Mongodb does not have primary Key and foreign key concept which makes it better than SQL database.
It has relationship between tables and which can be related easily.
It has npm packages to integrate to Nodejs server.
It has mongodb driver npm package to access all native methods
It has packages for auto-populate and auto-delete(soft delete)
What do you dislike about the product?
It is not easy to sort the result that is json according to the front-end developer.
It does not use elastic search.
Validating the sub-schema is hard.
It is not easy to join two tables (map-reduce)
What problems is the product solving and how is that benefiting you?
Faster database operations.
Easy to write database queries via NPM packages.
Easy to relate tables that is establish relationship between tables.
It just works!
MongoDB Atlas allows someone to easily spin up MongoDB without needing to worry about the underlying infrastructure. It lets those just starting with MongoDB to jump right to the development of their app.
Easy to work with...
What do you like best about the product?
Mongo was extremely easy to get started with. We found lots of resources to get up and running (from both Mongo and 3rd parties) but none were really necessary. The performance for our relatively small (~20GB) dataset is fine. There are a number of cloud services that provide hosted solutions.
What do you dislike about the product?
The fact that it was easy to set up also meant we left lots of default settings for way too long. Coming from a RDBMS world, it was tough to fully understand and apply the aggregation framework that MongoDB uses. Additionally, being a NoSQL DB, not having a schema for our data has burned us many times. For example, before we hardened our code, our dates were stored as Date objects, numbers, Strings, and nulls.
What problems is the product solving and how is that benefiting you?
We are using MongoDB for our primary storage medium. It is easy to use, performant enough for our needs, and easy to find help and support for.

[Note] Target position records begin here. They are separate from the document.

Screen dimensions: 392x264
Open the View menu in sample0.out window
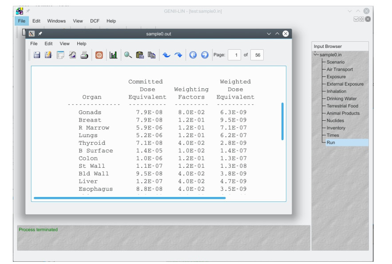click(65, 43)
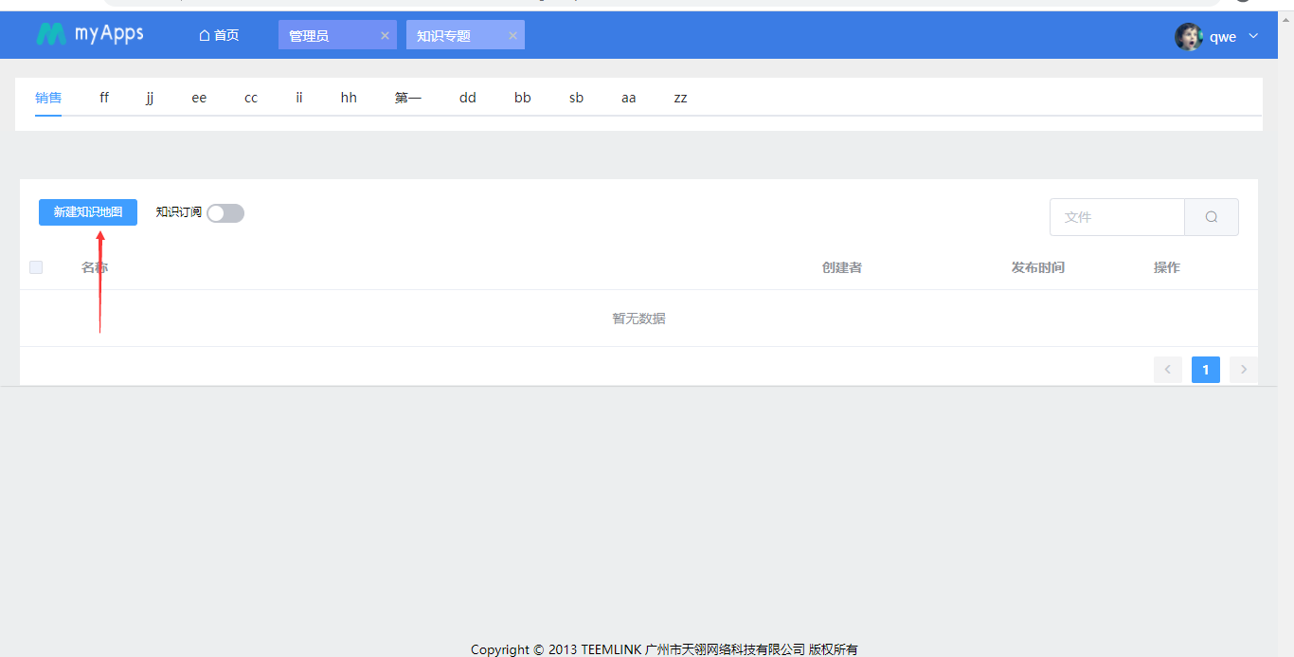The height and width of the screenshot is (657, 1294).
Task: Go to next page arrow
Action: [x=1244, y=370]
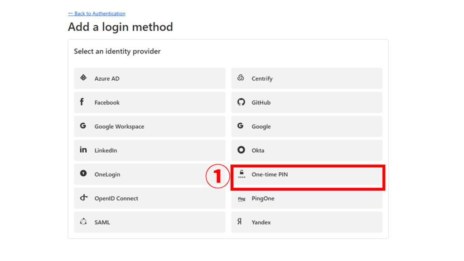This screenshot has width=464, height=261.
Task: Click the Centrify swirl icon
Action: 241,78
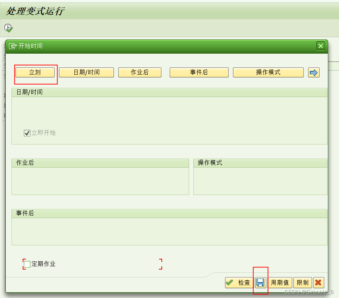Enable the 定期作业 checkbox
Image resolution: width=339 pixels, height=298 pixels.
point(27,264)
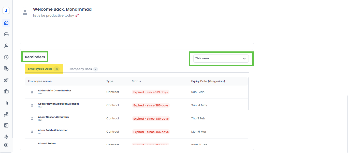Open employee Abeer Nasser Aldhahhak

point(53,117)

Recommendations to others considering the product:
If you are looking for an easy NoSQL database to use, MongoDB is a good place to start. However, be aware that the flexibility gained by using schema-less persistence must be made up in code.
Versatile Document-Oriented DB
What do you like best about the product?
We've used mongo in three different projects: in to of them for data serialization and for schema analysis for the other one. The query API is powerful and expressive and object serialization (with Morphia, I am sure there are other great frameworks) is seamless and with minimal annotation overhead. MongoDB Compass tool that comes with it is fantastic for statistically analyzing the schema of arbitrarily hierarchical data.
What do you dislike about the product?
I would probably add a bit more flexible wildcard-style query capability (i.e. when you don't know a specific name for a field, but know a little about the structure it should satisfy), but I'm being picky.
What problems is the product solving and how is that benefiting you?
Natura language understanding. Mongo's support for heterogeneous documents has been very handy.
Recommendations to others considering the product:
Get up and running in no time with just little knowledge of JSON.
Decent for non-rapid database calls
What do you like best about the product?
Fast NoSQL results, easy setup, easy configuration.
What do you dislike about the product?
Read/write locks become a bottleneck. Replication authentication is tricky.
What problems is the product solving and how is that benefiting you?
We use MongoDB for our messaging system. I used it in a project previously for location mapping, their Geo location support is amazing.